WHAT IS NEEDED: Report each line of the data that contains the string "Księżyc".

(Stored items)
>>

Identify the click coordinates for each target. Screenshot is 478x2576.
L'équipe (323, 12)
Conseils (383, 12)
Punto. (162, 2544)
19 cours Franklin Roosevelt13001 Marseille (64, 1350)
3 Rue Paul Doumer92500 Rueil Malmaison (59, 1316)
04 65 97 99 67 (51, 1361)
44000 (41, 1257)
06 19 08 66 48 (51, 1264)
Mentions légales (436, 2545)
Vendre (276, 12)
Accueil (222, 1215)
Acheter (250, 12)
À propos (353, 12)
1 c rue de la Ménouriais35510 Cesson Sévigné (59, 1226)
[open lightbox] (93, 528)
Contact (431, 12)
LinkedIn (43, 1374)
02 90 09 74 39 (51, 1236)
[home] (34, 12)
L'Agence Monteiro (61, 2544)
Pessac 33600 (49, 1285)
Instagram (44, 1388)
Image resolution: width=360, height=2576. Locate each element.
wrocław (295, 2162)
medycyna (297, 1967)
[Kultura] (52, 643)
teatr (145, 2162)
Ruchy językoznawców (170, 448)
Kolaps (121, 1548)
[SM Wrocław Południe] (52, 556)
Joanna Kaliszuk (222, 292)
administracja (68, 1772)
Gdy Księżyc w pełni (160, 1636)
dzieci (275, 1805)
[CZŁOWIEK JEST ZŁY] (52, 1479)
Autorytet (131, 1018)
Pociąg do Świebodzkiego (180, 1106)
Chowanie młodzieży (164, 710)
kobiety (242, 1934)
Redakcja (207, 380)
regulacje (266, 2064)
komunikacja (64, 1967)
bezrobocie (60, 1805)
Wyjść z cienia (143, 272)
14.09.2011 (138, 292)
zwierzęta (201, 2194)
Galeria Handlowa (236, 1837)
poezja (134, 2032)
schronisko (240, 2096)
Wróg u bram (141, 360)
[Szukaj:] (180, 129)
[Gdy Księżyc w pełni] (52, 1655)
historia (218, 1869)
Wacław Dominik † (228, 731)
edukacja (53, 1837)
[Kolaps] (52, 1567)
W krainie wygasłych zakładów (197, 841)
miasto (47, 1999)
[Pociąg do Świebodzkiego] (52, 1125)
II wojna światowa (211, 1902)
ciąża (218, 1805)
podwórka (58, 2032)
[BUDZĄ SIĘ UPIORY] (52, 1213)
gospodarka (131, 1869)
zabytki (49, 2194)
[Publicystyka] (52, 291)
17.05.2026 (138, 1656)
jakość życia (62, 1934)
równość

<<

OUTPUT BELOW:
Gdy Księżyc w pełni (160, 1636)
[Gdy Księżyc w pełni] (52, 1655)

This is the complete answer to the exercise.